> _Dataset extract_:
☆ ☆ ☆ ☆ ☆
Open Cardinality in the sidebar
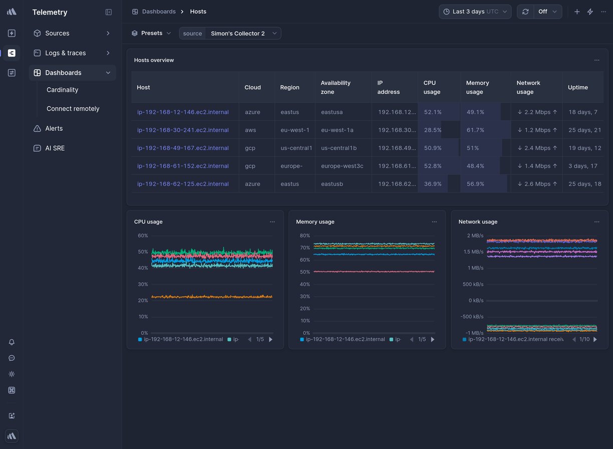Viewport: 613px width, 449px height. (x=63, y=90)
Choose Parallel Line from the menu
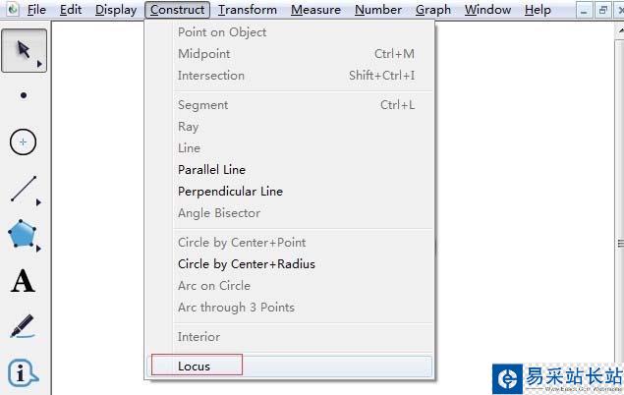The image size is (624, 395). [x=211, y=170]
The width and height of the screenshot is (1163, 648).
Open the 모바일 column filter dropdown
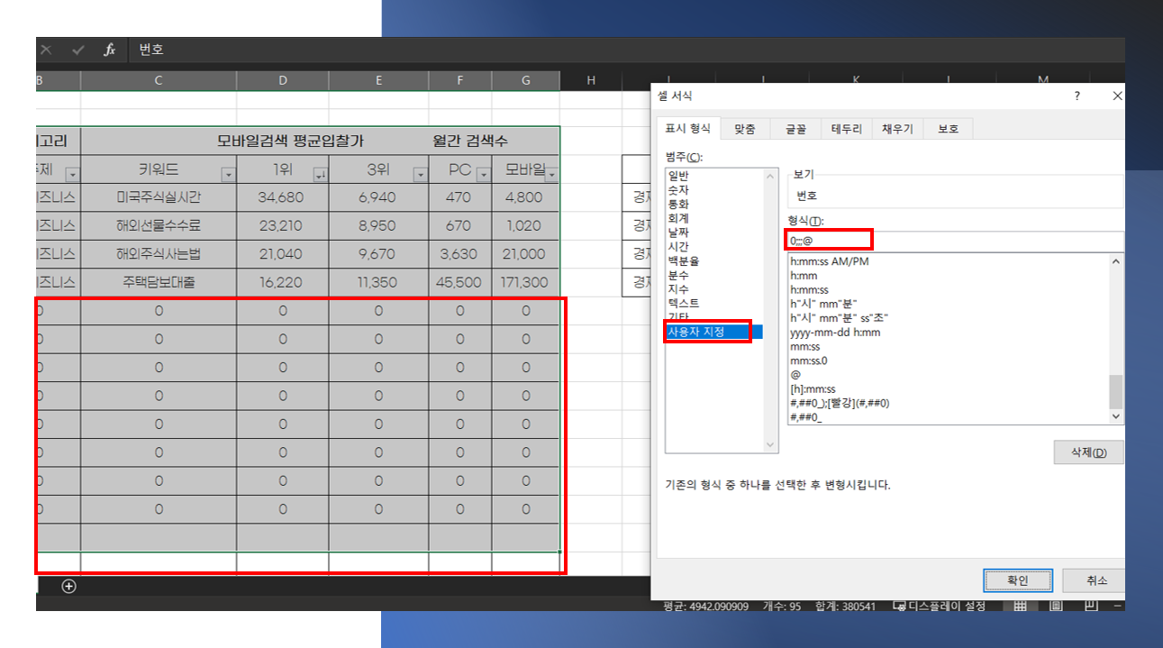(550, 173)
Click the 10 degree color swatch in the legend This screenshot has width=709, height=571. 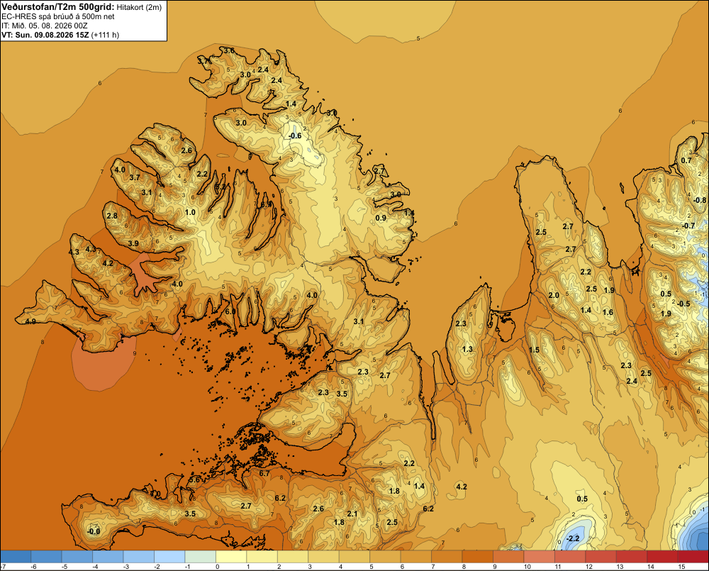(x=539, y=557)
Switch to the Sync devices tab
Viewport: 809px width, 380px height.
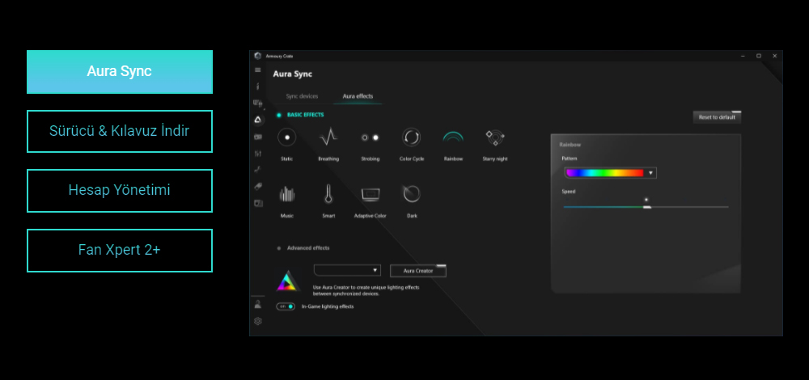302,96
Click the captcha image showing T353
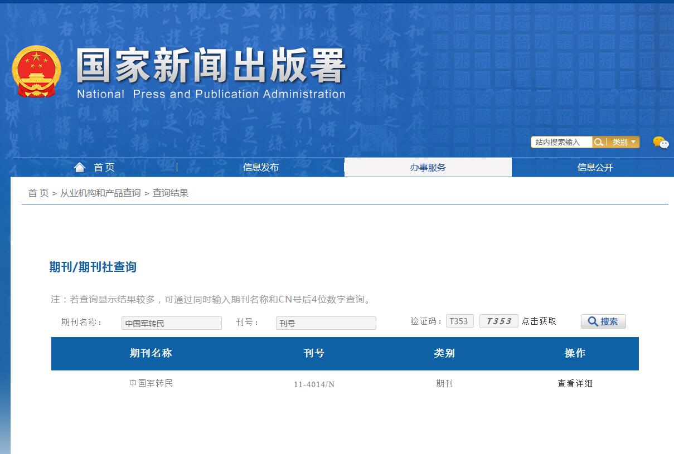The height and width of the screenshot is (454, 674). click(498, 320)
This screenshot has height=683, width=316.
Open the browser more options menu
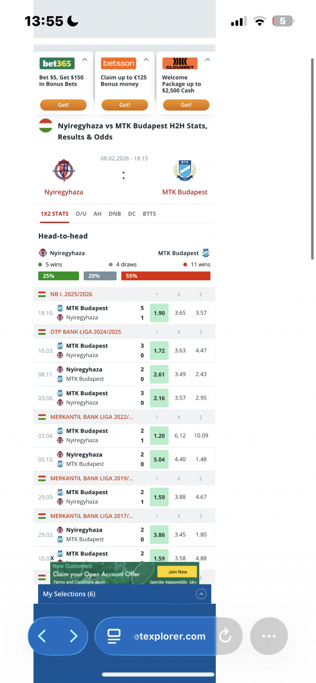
☆ ☆ ☆ ☆ ☆
> _Instructions for the task_:
All lines above between the line that contains "Click the captcha image showing T353" and the last line of the entries, both included, must be transcribed exactly. No pictures are to appear.

> _Answer for this exercise_:
Click the captcha image showing T353
The height and width of the screenshot is (454, 674). click(498, 320)
This screenshot has height=683, width=316.
Open the browser more options menu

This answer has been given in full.